### About this exercise:
Below are some records. Quote exactly the lines from the one that contains "Toggle the Сохр. прозр. checkbox" through the last, both included, and leave out the pictures.

(Entries taken from a collection)
==========

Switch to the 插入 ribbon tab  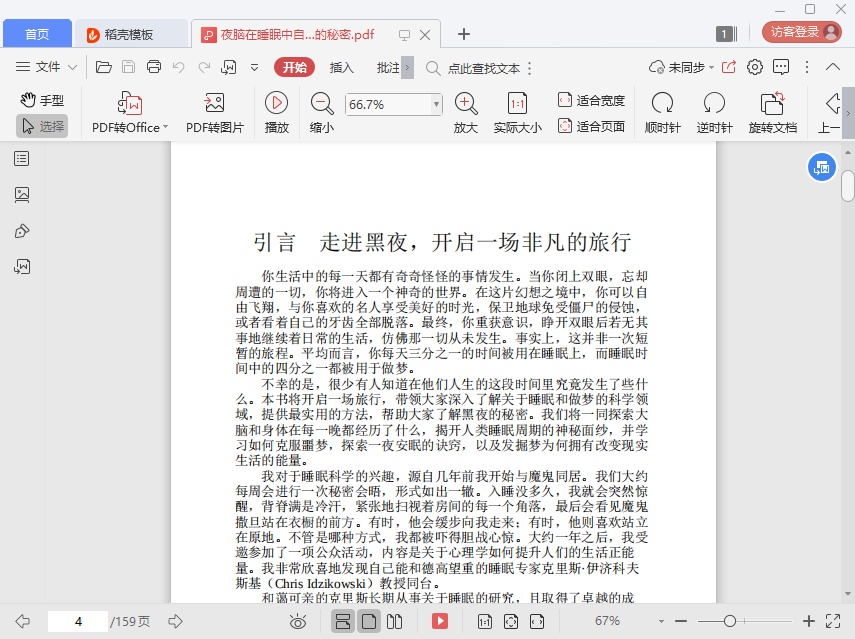342,68
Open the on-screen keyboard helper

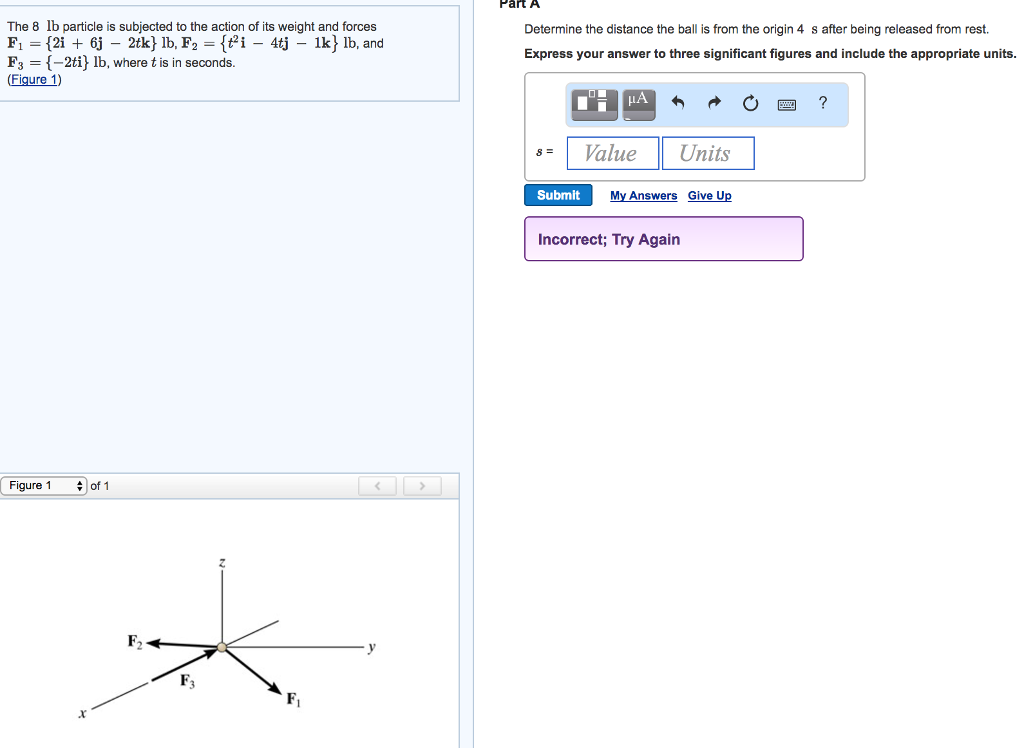click(x=786, y=103)
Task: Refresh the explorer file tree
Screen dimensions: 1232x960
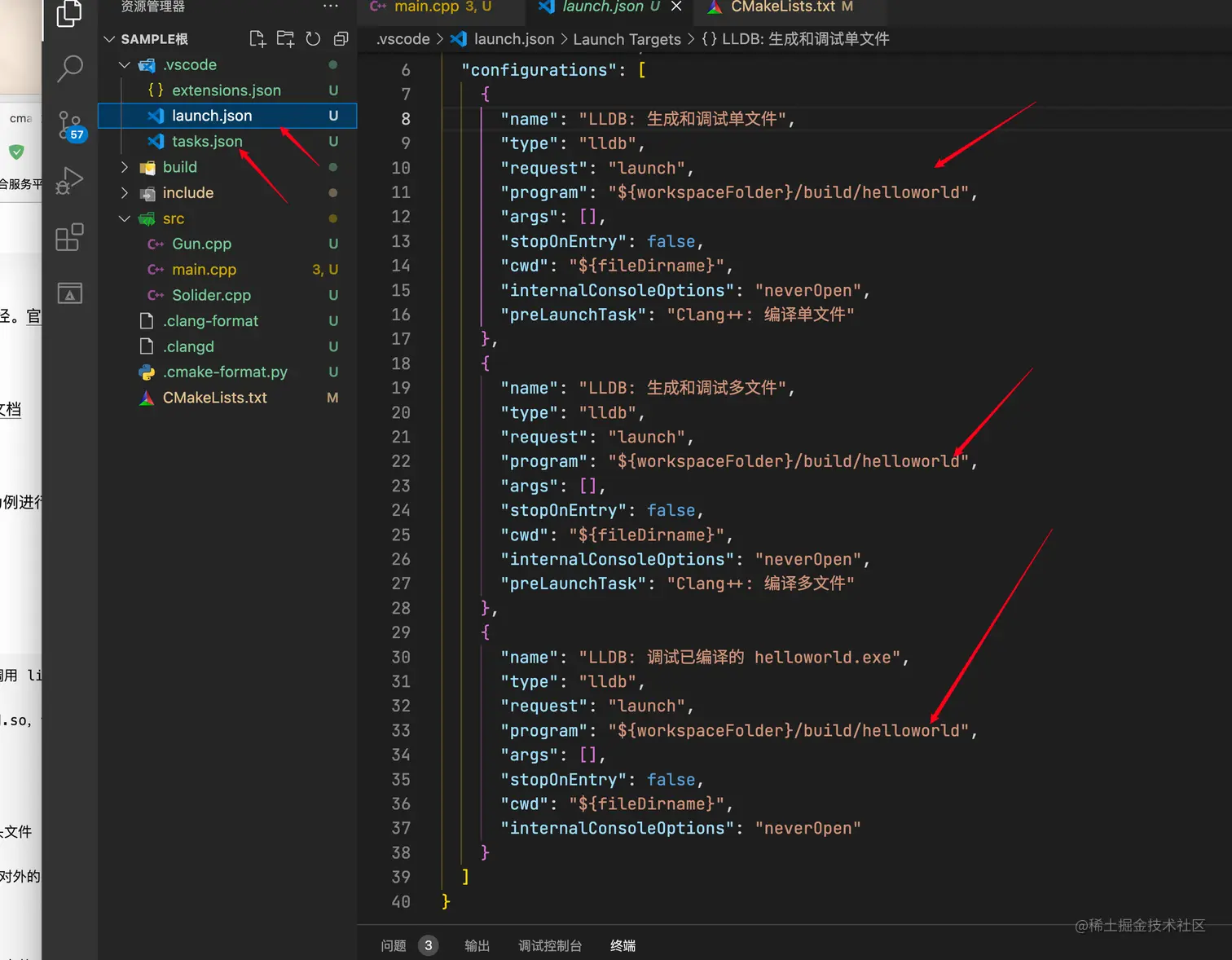Action: pyautogui.click(x=313, y=38)
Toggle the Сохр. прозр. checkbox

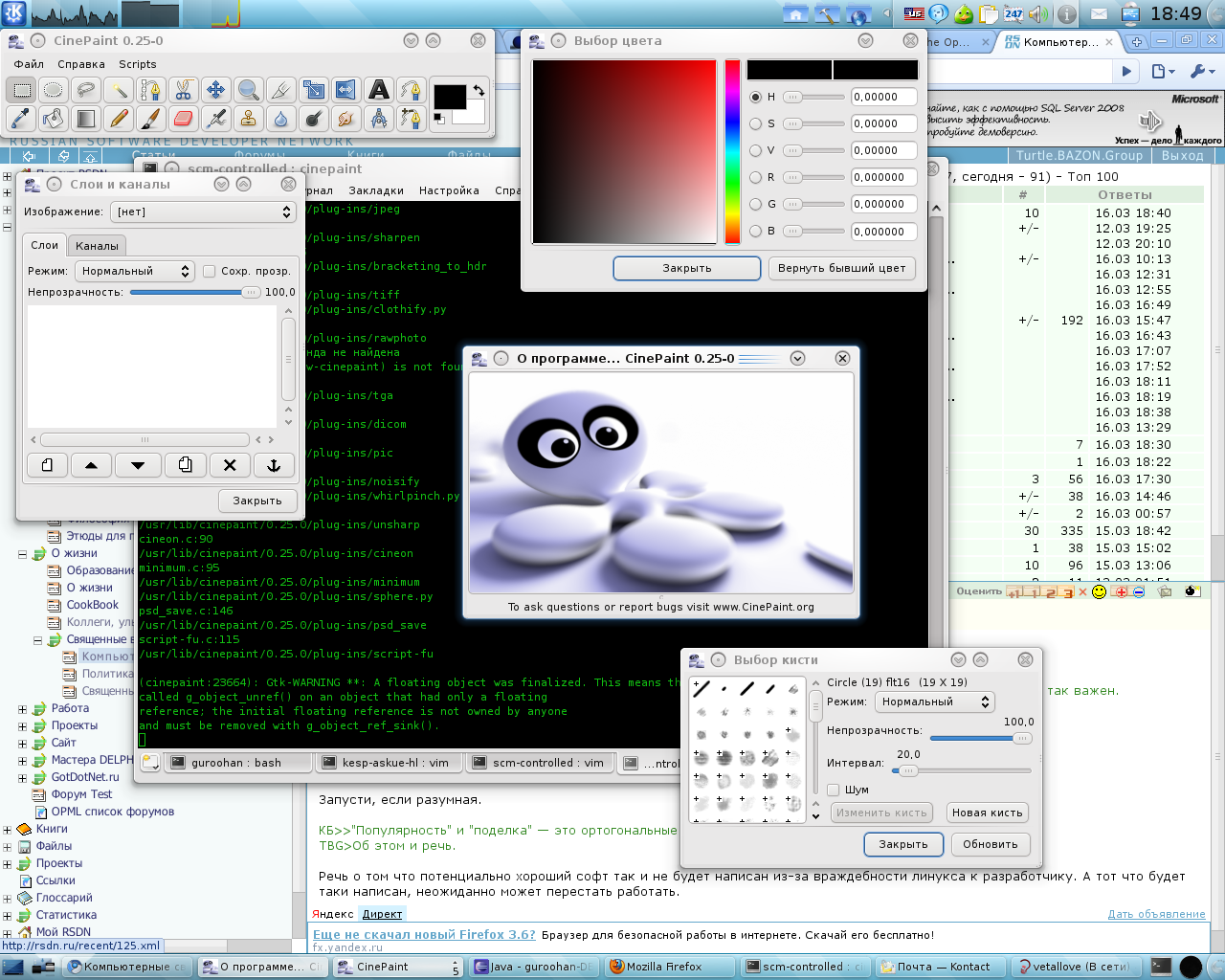click(x=209, y=271)
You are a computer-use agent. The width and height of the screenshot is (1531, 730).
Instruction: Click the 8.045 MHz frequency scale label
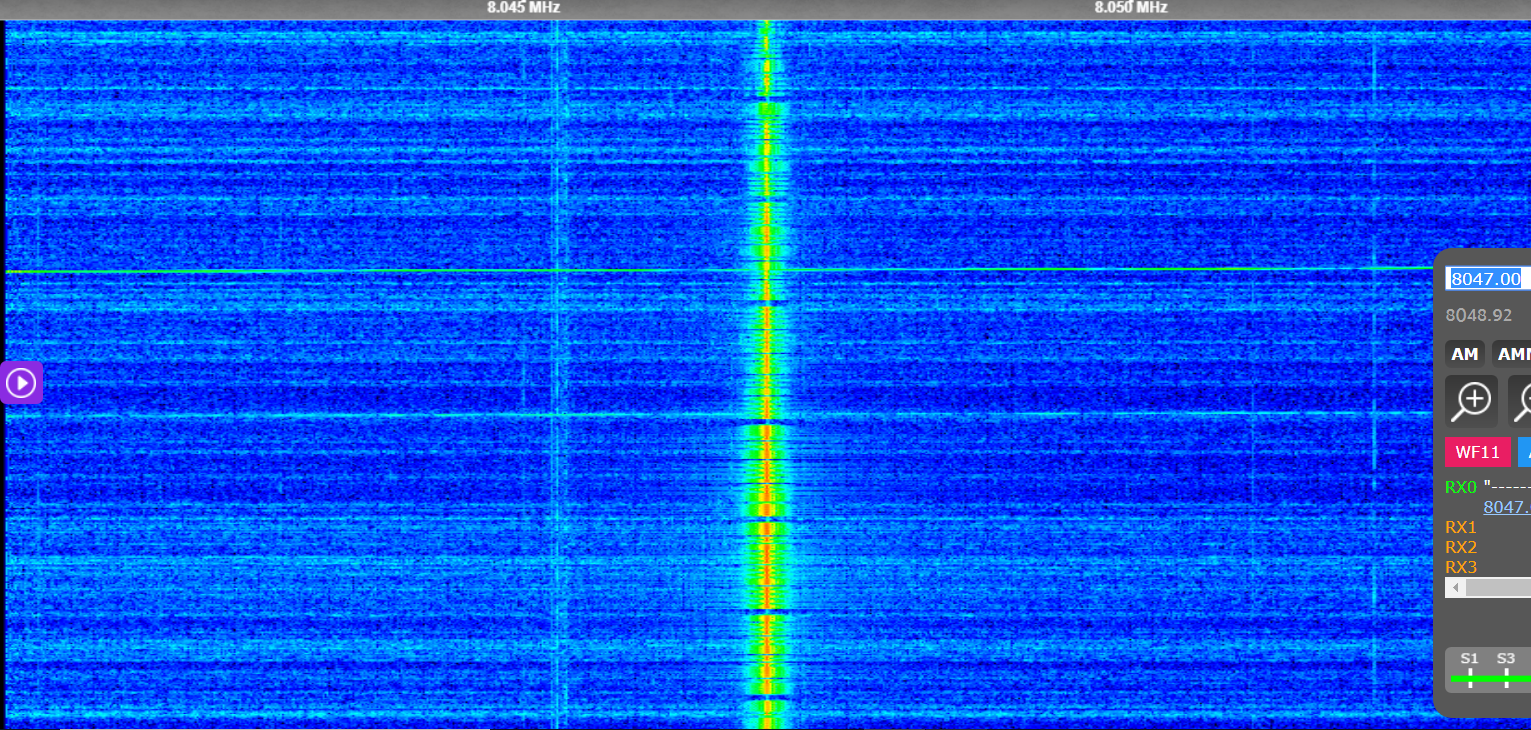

==========

### Response area:
Toggle the Сохр. прозр. checkbox

click(x=209, y=271)
You are a computer-use agent. The width and height of the screenshot is (1531, 730).
Instruction: Click the 8.045 MHz frequency scale label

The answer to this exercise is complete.